Dr. Marci Nielsen, Chief Advisor of Vaccine Distribution, told Kansas Capitol Bureau Thursday about 80% of Kansas is covered in “red” and “orange” areas that show respectively “high” or “substantial” spread. According to Nielsen, these are the areas where people are encouraged to wear a mask indoors, even if they’re fully vaccinated, and are based on the CDC tracking “levels of transmission” in states across the country.
“We’re not ever wanting to go back to a time when schools can’t be open, and businesses can’t be serving their customers,” Nielsen said. “That’s the reason why masking, particularly if your community has a lot of cases, is so important.”
The state is hoping to reduce the spread of coronavirus and the highly contagious Delta variant, which has become the dominant variant in the state. Nielsen said a low amount of vaccinations may be to blame.
“We’ve got about half of the stat that is choosing not to get vaccinated, and now we all are needing to mask up, while we’re inside if we want to stay safe,” Dr. Nielsen said.
The state is pushing forward in efforts to get more people vaccinated, and offering testing. Dr. Nielsen said taking on the new guidance is now a “community responsibility,” hoping people decide to use the necessary precautions to stay safe. Governor Laura Kelly exercised her authority over state agencies, announcing in a press conference Wednesday that all state employees and people entering state buildings where cases are on the rise, will need to wear a mask starting Monday, August 2.
While the governor noted that she’s leaving it up to counties and local officials to decide what happens in their areas, statewide mask mandates or mandates at the county level can only be put in place without an emergency order in effect. They can only issue recommendations, or guidance, that people can use to stay safe.
After lawmakers limited the executive branch’s power this past year with new legislation, the governor can issue an emergency order that lasts about 15 days. Otherwise, if it extends any longer, she would need to seek legislative approval.
Leaders of the Legislative Coordinating Council allowed the last emergency declaration to expire back in June, after canceling their meeting. There’s no sign of another order being put in place.

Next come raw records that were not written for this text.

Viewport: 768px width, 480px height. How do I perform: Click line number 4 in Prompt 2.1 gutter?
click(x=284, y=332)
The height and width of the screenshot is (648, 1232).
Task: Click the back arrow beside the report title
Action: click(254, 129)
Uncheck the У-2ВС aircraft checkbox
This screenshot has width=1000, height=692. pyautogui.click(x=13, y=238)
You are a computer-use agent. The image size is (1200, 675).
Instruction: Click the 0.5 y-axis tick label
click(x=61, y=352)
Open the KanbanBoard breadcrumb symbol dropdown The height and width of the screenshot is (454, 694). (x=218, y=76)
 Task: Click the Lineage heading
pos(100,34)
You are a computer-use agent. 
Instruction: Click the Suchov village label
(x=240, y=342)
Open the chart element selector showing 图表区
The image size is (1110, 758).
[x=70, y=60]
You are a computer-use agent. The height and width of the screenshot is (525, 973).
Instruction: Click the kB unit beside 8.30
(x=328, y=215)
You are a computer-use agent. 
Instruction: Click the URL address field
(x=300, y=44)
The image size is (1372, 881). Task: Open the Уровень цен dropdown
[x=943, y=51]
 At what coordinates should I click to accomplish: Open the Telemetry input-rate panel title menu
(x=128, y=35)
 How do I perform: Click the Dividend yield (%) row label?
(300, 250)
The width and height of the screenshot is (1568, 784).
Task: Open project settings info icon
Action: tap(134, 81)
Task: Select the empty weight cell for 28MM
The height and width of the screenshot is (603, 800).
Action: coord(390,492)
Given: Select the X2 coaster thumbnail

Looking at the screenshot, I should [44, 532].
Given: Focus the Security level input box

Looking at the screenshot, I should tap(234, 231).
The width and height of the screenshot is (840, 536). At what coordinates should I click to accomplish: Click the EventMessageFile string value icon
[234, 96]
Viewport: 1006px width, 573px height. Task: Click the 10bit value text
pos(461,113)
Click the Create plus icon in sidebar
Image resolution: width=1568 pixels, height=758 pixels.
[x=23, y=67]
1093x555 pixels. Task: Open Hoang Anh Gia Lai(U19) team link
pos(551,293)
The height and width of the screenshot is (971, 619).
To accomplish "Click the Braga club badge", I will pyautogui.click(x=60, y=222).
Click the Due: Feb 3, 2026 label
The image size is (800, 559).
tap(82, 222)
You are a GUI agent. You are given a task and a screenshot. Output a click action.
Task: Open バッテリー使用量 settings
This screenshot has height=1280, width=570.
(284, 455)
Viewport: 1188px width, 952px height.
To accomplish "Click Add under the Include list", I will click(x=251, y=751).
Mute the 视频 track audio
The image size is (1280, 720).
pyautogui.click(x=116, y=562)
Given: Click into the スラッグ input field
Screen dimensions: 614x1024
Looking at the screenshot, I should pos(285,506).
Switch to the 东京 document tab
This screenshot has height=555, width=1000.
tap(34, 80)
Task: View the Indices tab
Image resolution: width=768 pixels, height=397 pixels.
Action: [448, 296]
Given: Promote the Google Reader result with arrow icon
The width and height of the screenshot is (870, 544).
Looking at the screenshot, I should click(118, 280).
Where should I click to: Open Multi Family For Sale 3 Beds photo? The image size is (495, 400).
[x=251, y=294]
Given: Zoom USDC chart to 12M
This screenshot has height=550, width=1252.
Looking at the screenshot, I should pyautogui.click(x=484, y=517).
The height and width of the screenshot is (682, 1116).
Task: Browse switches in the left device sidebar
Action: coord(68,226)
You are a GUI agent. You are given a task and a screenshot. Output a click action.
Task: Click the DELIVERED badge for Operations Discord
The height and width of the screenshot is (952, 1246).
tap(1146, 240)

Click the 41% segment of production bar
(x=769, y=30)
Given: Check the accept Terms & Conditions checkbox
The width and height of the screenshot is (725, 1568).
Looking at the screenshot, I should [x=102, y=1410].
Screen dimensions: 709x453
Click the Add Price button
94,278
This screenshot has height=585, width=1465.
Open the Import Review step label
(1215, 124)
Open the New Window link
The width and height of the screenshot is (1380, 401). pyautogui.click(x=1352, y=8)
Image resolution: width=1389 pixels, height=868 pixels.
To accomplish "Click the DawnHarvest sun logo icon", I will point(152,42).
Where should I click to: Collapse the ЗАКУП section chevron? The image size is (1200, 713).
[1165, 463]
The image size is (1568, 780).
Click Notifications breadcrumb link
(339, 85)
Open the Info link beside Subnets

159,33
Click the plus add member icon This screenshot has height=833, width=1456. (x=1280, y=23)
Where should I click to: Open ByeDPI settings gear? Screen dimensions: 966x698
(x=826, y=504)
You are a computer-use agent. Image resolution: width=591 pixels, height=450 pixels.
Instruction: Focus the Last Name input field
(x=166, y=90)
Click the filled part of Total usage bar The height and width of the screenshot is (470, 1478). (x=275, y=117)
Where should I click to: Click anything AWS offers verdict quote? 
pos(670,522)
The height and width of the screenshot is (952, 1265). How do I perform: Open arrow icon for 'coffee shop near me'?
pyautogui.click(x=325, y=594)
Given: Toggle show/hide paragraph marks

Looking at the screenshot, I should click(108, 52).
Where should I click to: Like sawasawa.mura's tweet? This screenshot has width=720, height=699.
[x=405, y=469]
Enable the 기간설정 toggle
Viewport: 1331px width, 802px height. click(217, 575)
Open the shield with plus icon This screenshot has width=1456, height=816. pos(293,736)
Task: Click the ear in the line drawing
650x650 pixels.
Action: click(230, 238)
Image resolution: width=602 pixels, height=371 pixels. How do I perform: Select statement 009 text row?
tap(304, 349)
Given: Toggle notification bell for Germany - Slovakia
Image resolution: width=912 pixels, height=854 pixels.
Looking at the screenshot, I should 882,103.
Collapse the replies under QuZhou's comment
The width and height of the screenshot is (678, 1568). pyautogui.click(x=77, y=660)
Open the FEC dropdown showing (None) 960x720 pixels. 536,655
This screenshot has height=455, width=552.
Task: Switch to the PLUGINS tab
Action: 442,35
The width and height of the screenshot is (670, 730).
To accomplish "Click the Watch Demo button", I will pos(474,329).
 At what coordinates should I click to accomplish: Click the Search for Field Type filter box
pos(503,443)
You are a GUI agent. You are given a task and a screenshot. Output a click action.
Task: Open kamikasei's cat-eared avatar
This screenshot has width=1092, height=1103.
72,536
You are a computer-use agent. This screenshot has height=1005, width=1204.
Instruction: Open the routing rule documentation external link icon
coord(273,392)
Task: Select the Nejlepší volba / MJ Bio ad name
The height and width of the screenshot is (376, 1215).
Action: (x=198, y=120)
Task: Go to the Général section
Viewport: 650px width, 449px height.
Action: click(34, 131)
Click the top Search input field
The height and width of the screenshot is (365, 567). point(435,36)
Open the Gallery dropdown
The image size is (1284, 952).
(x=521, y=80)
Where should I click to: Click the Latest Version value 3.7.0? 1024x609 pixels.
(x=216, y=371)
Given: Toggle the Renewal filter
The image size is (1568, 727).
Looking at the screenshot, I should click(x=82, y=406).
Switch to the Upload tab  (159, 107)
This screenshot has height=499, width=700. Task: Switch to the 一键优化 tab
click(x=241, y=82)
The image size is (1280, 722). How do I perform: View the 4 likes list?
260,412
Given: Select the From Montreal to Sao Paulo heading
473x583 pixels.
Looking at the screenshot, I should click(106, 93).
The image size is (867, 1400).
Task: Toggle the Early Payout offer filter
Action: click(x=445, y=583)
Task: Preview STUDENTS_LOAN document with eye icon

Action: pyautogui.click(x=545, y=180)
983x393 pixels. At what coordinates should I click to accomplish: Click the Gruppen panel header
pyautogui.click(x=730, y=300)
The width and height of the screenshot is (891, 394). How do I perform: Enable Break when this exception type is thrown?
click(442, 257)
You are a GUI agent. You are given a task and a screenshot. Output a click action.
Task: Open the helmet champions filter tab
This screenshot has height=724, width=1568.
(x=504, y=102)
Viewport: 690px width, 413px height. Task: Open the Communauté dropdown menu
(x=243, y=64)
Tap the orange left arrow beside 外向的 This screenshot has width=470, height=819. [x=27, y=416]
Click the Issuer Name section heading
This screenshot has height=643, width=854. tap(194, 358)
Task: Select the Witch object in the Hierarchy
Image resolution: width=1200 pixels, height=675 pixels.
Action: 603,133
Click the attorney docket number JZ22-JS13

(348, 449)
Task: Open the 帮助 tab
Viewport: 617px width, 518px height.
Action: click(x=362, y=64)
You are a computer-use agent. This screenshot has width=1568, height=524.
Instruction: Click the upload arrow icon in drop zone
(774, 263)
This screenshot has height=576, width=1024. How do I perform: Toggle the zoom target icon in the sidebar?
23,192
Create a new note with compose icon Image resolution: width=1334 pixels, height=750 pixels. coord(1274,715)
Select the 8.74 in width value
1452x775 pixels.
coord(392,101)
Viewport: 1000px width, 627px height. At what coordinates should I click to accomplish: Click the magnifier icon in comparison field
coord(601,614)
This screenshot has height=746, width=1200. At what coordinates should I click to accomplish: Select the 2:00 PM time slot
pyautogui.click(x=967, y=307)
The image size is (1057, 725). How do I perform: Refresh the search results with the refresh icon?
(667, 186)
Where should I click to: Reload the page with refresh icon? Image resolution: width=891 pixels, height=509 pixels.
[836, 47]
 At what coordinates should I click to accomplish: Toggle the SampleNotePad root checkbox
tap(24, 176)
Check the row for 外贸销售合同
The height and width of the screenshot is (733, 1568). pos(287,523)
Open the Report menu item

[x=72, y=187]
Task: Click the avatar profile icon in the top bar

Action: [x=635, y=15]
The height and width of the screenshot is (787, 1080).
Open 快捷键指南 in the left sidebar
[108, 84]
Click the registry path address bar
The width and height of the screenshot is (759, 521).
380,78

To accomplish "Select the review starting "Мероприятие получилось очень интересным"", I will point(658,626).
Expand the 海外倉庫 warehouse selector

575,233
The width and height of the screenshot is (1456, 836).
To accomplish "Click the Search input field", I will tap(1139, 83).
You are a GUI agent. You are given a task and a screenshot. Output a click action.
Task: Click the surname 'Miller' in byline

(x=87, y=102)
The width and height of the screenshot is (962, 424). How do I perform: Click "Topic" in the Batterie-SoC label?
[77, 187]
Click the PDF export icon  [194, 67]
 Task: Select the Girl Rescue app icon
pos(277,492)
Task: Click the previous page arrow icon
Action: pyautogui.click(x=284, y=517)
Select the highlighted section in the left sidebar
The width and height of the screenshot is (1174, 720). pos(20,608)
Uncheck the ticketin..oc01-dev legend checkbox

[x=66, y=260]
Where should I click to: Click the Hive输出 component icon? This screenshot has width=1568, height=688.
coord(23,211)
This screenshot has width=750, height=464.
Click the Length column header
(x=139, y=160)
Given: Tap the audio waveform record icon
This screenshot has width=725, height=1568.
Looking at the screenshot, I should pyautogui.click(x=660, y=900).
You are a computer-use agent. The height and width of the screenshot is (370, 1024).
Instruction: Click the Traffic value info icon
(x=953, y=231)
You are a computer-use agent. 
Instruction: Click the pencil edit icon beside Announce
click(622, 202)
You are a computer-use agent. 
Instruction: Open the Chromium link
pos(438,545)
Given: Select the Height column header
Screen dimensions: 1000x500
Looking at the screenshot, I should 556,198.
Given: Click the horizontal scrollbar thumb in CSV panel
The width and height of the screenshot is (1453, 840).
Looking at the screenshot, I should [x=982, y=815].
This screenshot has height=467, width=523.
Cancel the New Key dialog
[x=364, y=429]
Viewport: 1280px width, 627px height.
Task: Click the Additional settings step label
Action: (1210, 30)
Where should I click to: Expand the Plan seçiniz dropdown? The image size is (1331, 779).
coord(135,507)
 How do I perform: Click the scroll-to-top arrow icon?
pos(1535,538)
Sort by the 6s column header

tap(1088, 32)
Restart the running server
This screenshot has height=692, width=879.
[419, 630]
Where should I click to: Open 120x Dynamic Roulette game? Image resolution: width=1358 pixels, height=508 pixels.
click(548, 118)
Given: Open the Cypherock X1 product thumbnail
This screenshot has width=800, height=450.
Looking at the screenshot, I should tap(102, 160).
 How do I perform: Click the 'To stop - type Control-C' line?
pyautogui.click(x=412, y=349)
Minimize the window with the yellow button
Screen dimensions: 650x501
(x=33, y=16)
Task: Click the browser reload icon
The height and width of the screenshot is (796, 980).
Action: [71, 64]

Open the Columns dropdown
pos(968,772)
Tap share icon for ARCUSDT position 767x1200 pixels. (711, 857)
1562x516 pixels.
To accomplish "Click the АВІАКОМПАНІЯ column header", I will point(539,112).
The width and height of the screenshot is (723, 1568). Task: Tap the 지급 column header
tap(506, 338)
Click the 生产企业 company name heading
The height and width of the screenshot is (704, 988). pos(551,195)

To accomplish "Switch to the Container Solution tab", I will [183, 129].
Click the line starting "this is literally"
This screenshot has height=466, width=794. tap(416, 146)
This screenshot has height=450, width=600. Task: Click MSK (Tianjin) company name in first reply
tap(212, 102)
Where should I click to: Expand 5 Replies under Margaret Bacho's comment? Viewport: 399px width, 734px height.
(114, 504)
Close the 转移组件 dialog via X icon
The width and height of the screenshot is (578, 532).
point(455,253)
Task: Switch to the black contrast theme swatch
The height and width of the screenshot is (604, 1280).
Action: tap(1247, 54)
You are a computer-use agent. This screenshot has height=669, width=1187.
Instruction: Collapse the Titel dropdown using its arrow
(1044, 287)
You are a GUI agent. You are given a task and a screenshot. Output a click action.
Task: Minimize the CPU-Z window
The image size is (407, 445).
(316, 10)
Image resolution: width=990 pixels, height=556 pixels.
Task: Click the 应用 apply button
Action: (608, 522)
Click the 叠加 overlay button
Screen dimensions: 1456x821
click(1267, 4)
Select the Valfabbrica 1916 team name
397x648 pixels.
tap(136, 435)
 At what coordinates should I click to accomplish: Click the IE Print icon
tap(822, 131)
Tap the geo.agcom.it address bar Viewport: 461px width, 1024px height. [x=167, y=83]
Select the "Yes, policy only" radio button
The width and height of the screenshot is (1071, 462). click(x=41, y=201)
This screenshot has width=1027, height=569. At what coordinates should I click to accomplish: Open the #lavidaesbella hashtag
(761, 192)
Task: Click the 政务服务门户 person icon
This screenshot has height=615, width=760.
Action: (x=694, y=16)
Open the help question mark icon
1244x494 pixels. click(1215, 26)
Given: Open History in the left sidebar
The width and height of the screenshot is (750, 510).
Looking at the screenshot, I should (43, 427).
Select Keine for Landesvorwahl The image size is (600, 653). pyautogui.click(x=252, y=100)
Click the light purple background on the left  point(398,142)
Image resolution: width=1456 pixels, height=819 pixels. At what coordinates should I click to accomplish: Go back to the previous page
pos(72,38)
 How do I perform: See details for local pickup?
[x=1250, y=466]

Local power over mask guidance also remains up in the air as Kansas Supreme Court judges are expected to weigh the constitutionality of SB 40, a bipartisan law passed by the Kansas legislature, which requires school boards to hold a meeting over complaints from parents within 72 hours.
In the judge’s ruling, he said the law “tips the scales of justice” with the expedited constraints to make a decision, which could leave the defendant without a judicial determination if the deadline is not able to be met. Therefore, the judge said it “eliminates the role of the judiciary” in deciding its cases, suggesting the legislative branch has infringed on the judicial branch’s powers.
However, in Schmidt’s filings, he noted that the court’s ruling was causing “unnecessary and disruptive confusion,” in part because many provisions of the law were not at issue in the case, but it appears the court ruling “may have invalidated them.”